Pas de visites parisiennes diverses aujourd’hui, je reviens à mon carburant quotidien de photos de rue. Une dépendance au hasard en fait, car finalement on ne contrôle pas grand chose la plupart du temps. Pas vraiment de thème commun ou de relations plus ou moins tirées par les cheveux.

La similitude entre ces photos c’est le hasard, avec un peu de bonne fortune pour saisir l’instant décalé qui va faire une photo que l’on peut partager.

Pour vraiment illustrer le hasard le plus complet et le plus improbable dans une ville de près de deux millions d’habitants voici mon mannequin modèle de rue préférée pour ses tenues assez iconoclastes qui est de retour cette fois-ci avec son alter égo masculin. Je vous avais présenté deux photos de cette personne ici, et voici la troisième (jamais deux sans trois donc).

Trois quartiers différents trois dates très éloignées les unes des autres.

Qu’en conclure que le hasard fait bien les choses des fois et que finalement je pense que ces coïncidences statistiquement improbables sont une infime partie des rencontres ratées d’un cheveu.

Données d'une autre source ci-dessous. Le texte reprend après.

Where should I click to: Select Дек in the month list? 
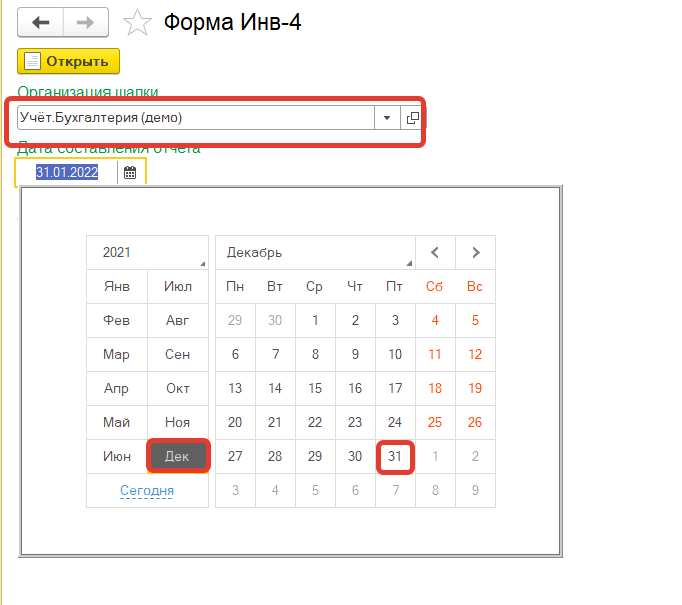[x=177, y=456]
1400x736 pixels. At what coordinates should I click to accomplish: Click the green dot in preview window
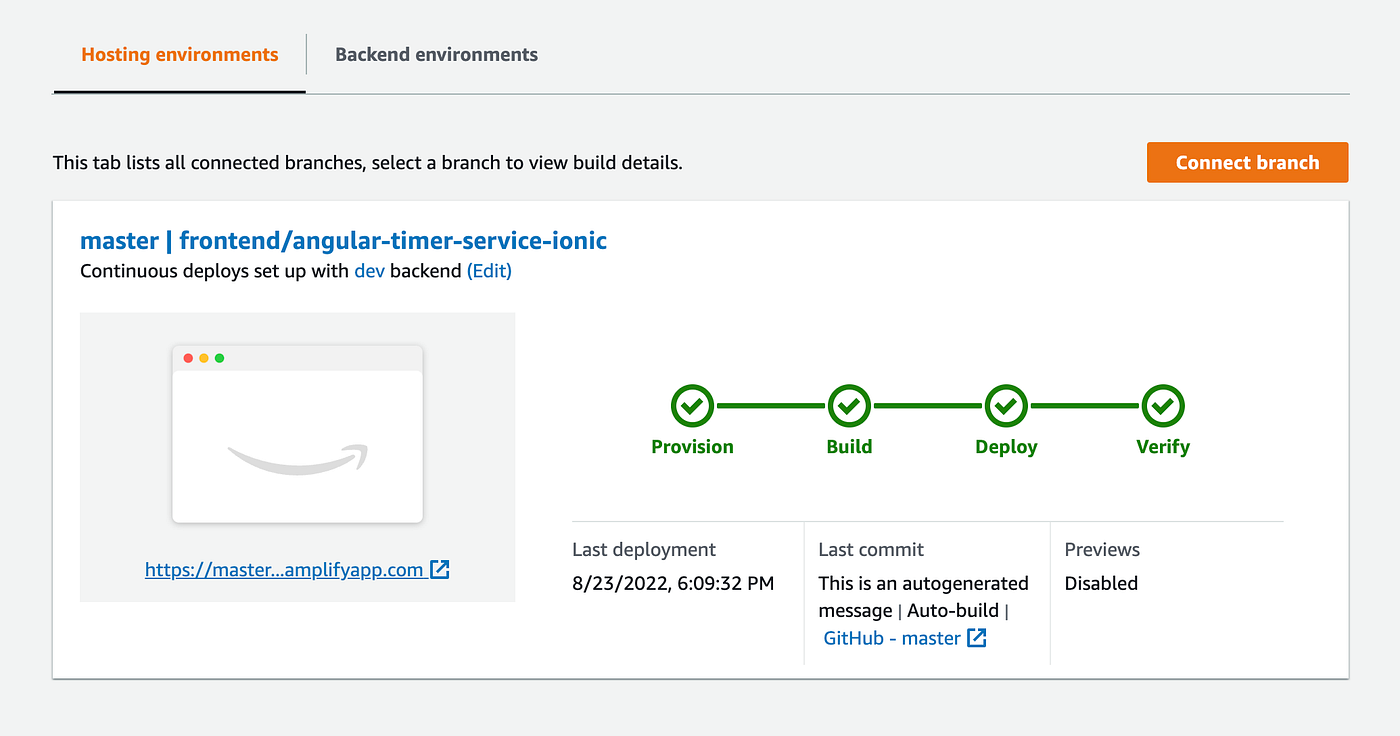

La suivante : j’allais visiter une célèbre photographe (dans le cadre de mon travail je sais j’ai une chance inouïe) et avais rendez-vous à 14 heures. Étant légèrement en avance j’ai pris un chemin buissonnier passant par la rue de l’Abbé Carton où se déroulait un déménagement. L’occasion à saisir :

Ici j’avise des photographes en herbe en manque de pied en me demandant comment j’allais prendre quelque chose sans être au milieu de la route ou avec un angle pas terrible ; j’ai fais mine de m’intéresser à la boite à lettre (pas sûr que le stratagème soit efficace…), mais la photo marche quand même.

Celle-ci est une photo en marchant l’air de rien. Les jeunes filles reliées par leur oreille me semblait un sujet de rue intéressant, un passant me doublant a visiblement plus attiré leur attention que moi…

Deux photos qui se rejoignent ici. J’avais pris la première dans un passage parisien, simple portait de rue, et à l’écran la publicité sur la « semaine du balayage » m’avait amusée. En croisant une personne avec un balai sur le dos, je me suis connecté avec cette histoire de balayage, chance je venais de passer devant un salon de coiffure, demi tour rapide et photo à ne pas rater.

Les objets, quels qu’ils soient, sont toujours un plus pour moi en photo de rue, j’aime bien quand quelque chose vient accessoiriser un passant. Ici nous avons un drôle de vélo, un livre et des cerceaux.

Dans le métro j’avais repéré les pubs airbnb ; ce nom m’a toujours évoqué quelques chose qui flotte dans l’air.

Rare dans Paris d’avoir de grandes images graphiques sur rue pour donner du peps à une photo.

Et une der pour utiliser un slogan à ne pas laisser passer.